To do: Collect all lines from the listing that include the string "width".

=== Supplied information ===

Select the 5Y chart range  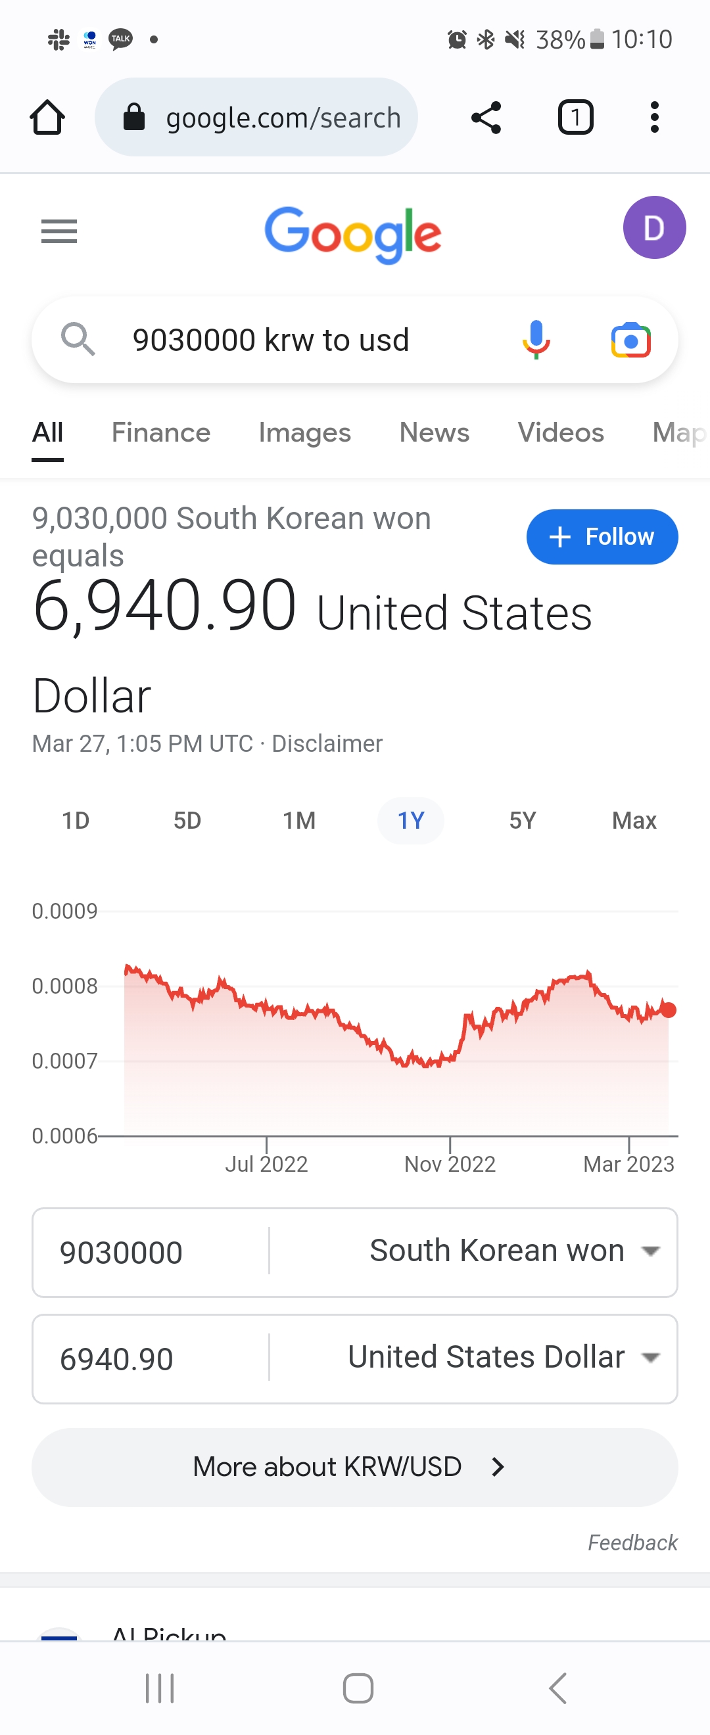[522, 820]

===
=== Supplied information ===

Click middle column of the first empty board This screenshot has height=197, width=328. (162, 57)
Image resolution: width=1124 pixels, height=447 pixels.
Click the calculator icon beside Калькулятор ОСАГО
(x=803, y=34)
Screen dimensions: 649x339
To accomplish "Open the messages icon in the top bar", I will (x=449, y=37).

===

Response to this task:
Click middle column of the first empty board This screenshot has height=197, width=328. (162, 57)
Image resolution: width=1124 pixels, height=447 pixels.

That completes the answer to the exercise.